If they’re to do their job most effectively, designers should be brought into the innovation process at the very earliest stages. Too many companies still make the mistake of keeping business strategy and design activities separate. Typically, marketers conceptualize a new product based on company strategy; the project team gets input from various areas of the company and creates a business case; and senior executives make a final choice from among the possibilities they’re given. Only then does the idea go to the designers.

That sequential method ensures that the product is aligned with strategy, allows the team to create buy-in and build consensus, and gives senior executives an array of options. But it takes a long time, so even if the original concept drew on real-world data about users, the company is inevitably unable to adapt to rapid, unforeseen changes in markets and user preferences.

The solution is to bring in designers at the very beginning of the process, because designers (if they do what they’re supposed to) will put prototypes into circulation and share users’ responses and attitudes with the project team, even as the business case is being developed. That enables the company to nimbly adjust to changes in market opportunities long before the product concept is set in stone.

From concept through development, designers should function in parallel with corporate decision makers, creating prototypes for a number of variations on a product and then testing them with users and, if appropriate, partners. Tracking how customers’ ways of using a product evolve over time also makes it possible for designers to identify desirable new features and, in some cases, create new functionality in conjunction with users.

Planners should concurrently be considering the business implications, asking questions such as “How much would it cost to incorporate this new feature?” and “How should we respond to users’ changing needs?” The team should continually feed new information from user research and prototype analysis into the evolving business strategy. Constraints that emerge, such as price or a decision to offer standard versus premium features, may be used to inform the next prototype, which can then be evaluated through more formal testing. And the cycle repeats.
... You can read the rest of the article here.

Shared this article with my CEO and here's his advice:
It is a good idea to get as many people involved as possible.
However, to do that we first need..
1) A strategic direction and a blue plan so that everyone know where is the direction. Do we have that?
2) We need to hire smart designer who understand the business and can contribute their ideas. No point just get more people in the meeting if their contribution is minimum. How many of such designer we have. Can we get more?
3) We need capable managers who can handle the discussion and involvement of more people. Do we have such capable managers?

I won't tell you my answers...But it is the sort of questions you should be asking yourselves :)

Tuesday, April 15, 2008


Evolution has served mankind well, if you follow Darwin's theory.
It can be applied to organizations as well.

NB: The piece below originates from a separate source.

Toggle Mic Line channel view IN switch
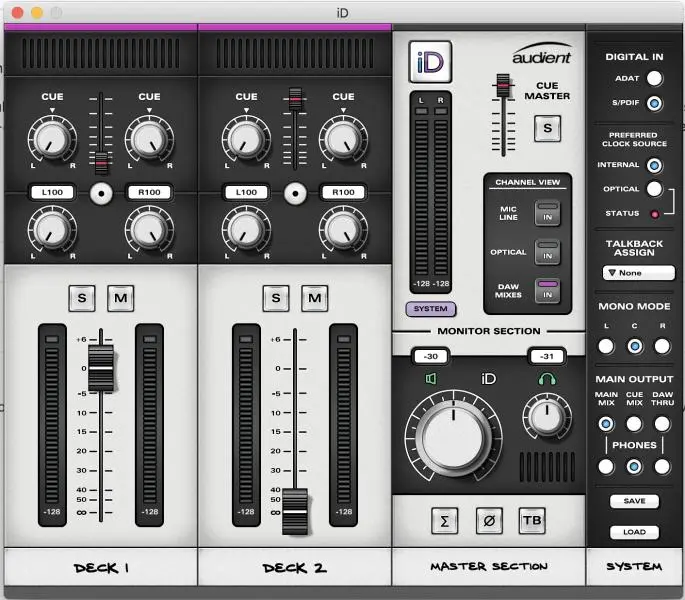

The 3+1 success factors of evolution are:

1. Variation - We need to allow variation to happen, aside from just appreciating differences. It is the variation in genes that have made mankind adapt to the changing world.

2. Inheritance - While we need to embrace variation, it is inheritance that made us who we are today and the reason why mankind is different from other species.

3. Selection - The process that ensures the strong survive and the weak eliminated. Like it or not - the environment, or the customers will enforce this process on businesses. In order to survive, organizations need to have the selection process within itself as well - keeping the strong people, process, product and weeding out the weak ones.

And the last one:
Be there.
What do I mean? Read this article on Forbes to understand more.

Friday, April 4, 2008

The Spirit of Performance

The purpose of an organization is to enable common men to do uncommon things.

Morality, to have any meaning at all, must not be exhortation, sermon, or good intentions. It must be practices. Specifically:
  1. The focus of the organization must be on performance. The 1st requirement of the spirit of high performance is high performance standards, for the group as well as each individual.
  2. The focus of the organization must be on opportunities rather than on problems.
  3. The decisions that affect people - their placement, pay, promotion, demotion and severance - must express the values and beliefs of the organization.
  4. Finally, in its people decisions, management must demonstrate that it realizes that integrity is one absolute requirement for any manager, the one quality that he has to bring with him and cannot be expected to acquire later on.
~Peter Drucker, Management: Tasks, Responsibilities, Practices.